It's time you decided what you REALLY want.
And so another year begins, and already you're seeing the mountain in front of you: 50-60-hour work weeks, paying bills, fixing things around the house, and running kids around to concerts, parties and other activities.
It's around this time we tend to question our lives and the meaning that's accrued so far. Some will greet it with excitement; others with dread – mostly because we believe things won't change, even though we want them to.
I've walked this path many times. As a younger man, the arrival of a freshly minted year filled me with unassailable optimism and hope, such that I'd struggle even to sleep. I'd fully expect to conquer the world every time January arrived.
But as I got older, each new year took on a darker hue, like those lugubrious winter days when the sun stays behind a veil of brooding clouds. I'd tried and failed at so many things – sometimes spectacularly – that with each passing year, it took all my strength to even muster a smile.
But everything has an end, both good and bad.
And so a few years ago, I made a deliberate decision to turn things around. You can read about much of it in my other posts on this site, but suffice to say, once I made the decision that today was Day One, things began to change.
What you Say vs What you Mean
Nowadays, I'm super intentional about the decisions I make – especially about the things I want. And don't want.
And I've learned that what we say we want is often just a thin veneer covering something deeper. And much simpler.
I can't tell you what you want. But I can tell you how I make decisions today, and why this process has turned my life around.
One phrase I've adopted is, “So that…”
In other words, when a decision comes before me, I always carry it through to its conclusion with a series of brutally honest ‘so thats'.
What this does is lead me towards the ultimate outcome, and it forces me to question my motives. Let me give you an example.

--- STORED DATA ---
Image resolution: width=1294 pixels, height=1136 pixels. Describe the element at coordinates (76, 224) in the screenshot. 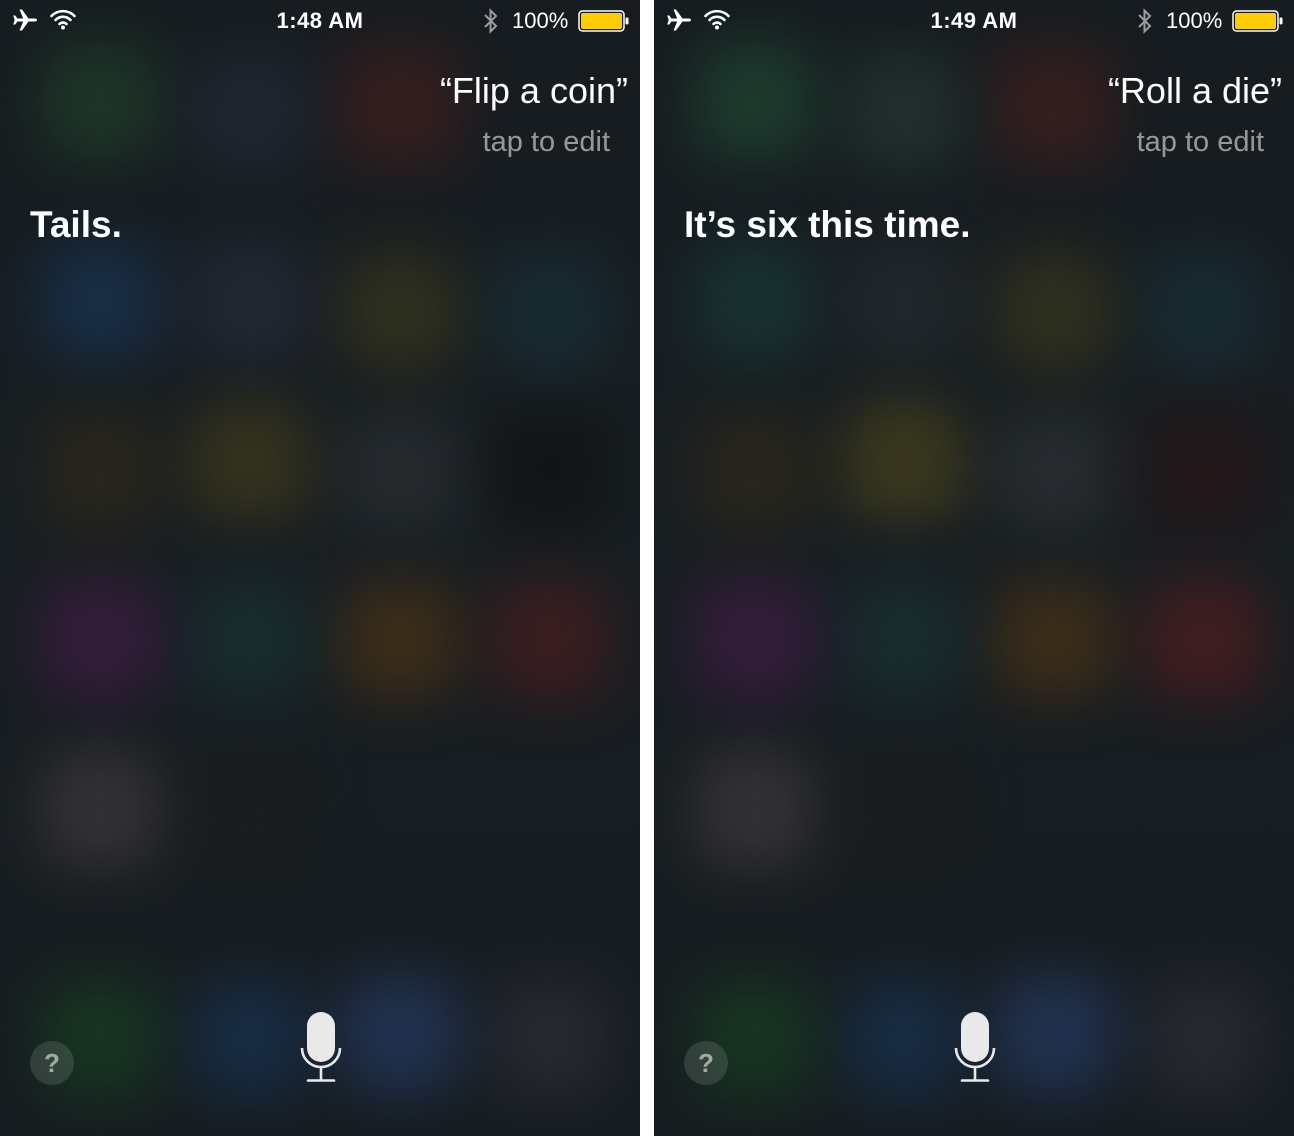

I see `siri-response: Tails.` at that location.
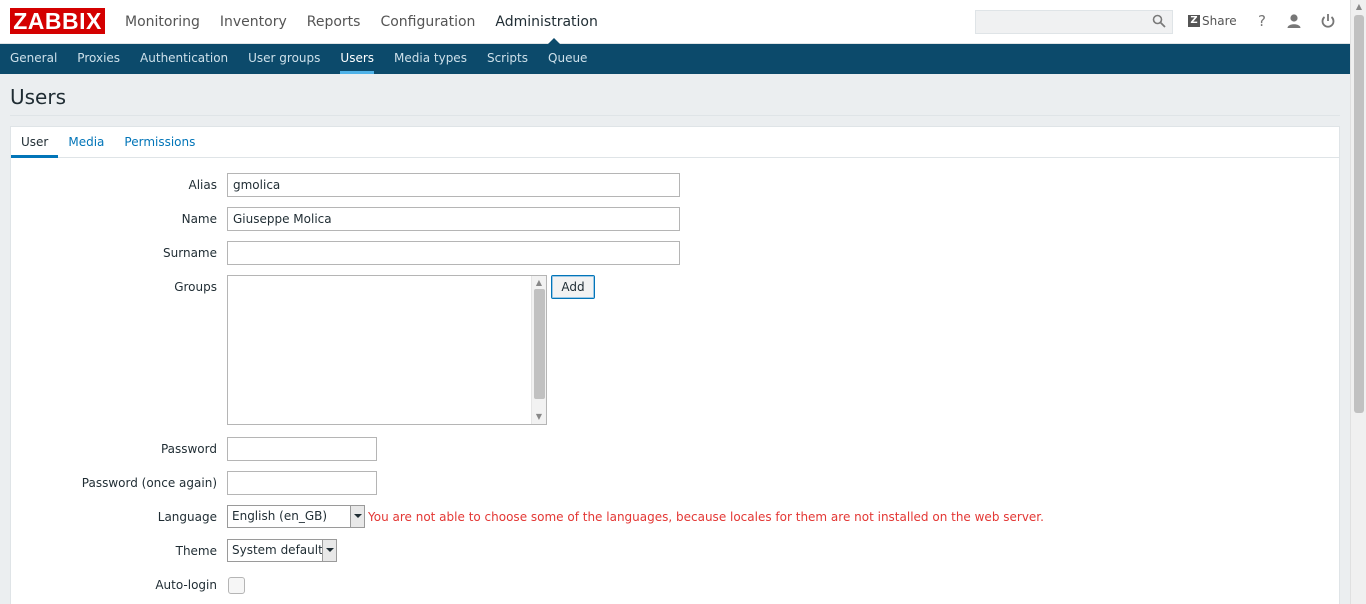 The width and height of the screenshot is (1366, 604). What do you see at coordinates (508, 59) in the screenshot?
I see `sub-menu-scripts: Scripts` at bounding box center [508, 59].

--- EXERCISE REQUIREMENTS ---
• 1. In the essay about deciding what you really want, what phrase does the writer say they have adopted for making decisions?
• 2. Carry on the essay about deciding what you really want, starting after its final sentence.

--- ANSWER LIST ---
• 1. "So that…"

• 2.
Say I wanted to get a job promotion. My ‘so that' sequence might look like this:
“I want to get this promotion…”
- So that I earn more money
- So that I pay off our house sooner
- So that we can eat out more often
- So that my wife can drive a new car
- So that we look impressive to others
- So that I feel like I'm winning
- So that all those years of work amount to something
- So that I fulfil my dream of ‘living the good life'
Then there's a second phrase I deploy, which is this question: “Will this deliver the final outcome I'm seeking?”
If the outcome of the above example is, ‘living the good life,' then the answer to my question, “Will this deliver the outcome I seek?” might actually be ‘No'. I'll explain why in a minute.
As I've said before, we're taught, mostly through the thousands of marketing messages we see every day, that the only path to the life we want is to buy our way there. And few of us question this because we're all drinking the same Kool-Aid.
But you and I know it's bullsh*t.
The Six Costs of What You Want
Every decision has multiple costs, and we'd be wise to consider all of them each time we're about to make one of the bigger ones.
- The time cost – how much of it you must surrender
- The relationship cost – the impact it will have on those you love
- The freedom cost – the restrictions it will place on your autonomy
- The ethical cost – the moral and ethical compromises it might demand of you
- The ‘truth' cost – the divergence from who you are and what feels ‘right'
- The financial cost – the money you pay for it
Running my ‘get a promotion' example through this test, my answers might go like this:
- Time – I'll have to work longer hours
- Relationships – my wife and kids will see less of me
- Freedom – I might have to give up dinner or breakfast with the family
- Ethics – I might have to promote or support something I don't believe in
- Truth – I'll have to do things that are unnatural or awkward for me
- Financial – I'll have to direct more income to car payments and restaurant dinners
See how this plays out? This is the simplest way I can explain why I decided over 10 years ago that I would no longer chase job titles (or fancier jobs).
Sure, I've made a lot less money than I could have, but I was always there for my kids (still am), and that's worth a lot more to me than a fancy but restrictive job with a fancy title and more money.
However, like most things, I learned this the hard way.
The Lust for Money
The first time was over 20 years ago. I was lured by a fancy guy in a really fancy suit to head up a new franchise at a car dealership.
He took me out for lunch and told me how wonderful my life would be. The money would flow, accolades would tumble from the heavens and supermodels would beg me for my number.
Okay, only a bit of that is true, but the offer did come with an immediate 50% pay rise, a new car and a dose of extra status.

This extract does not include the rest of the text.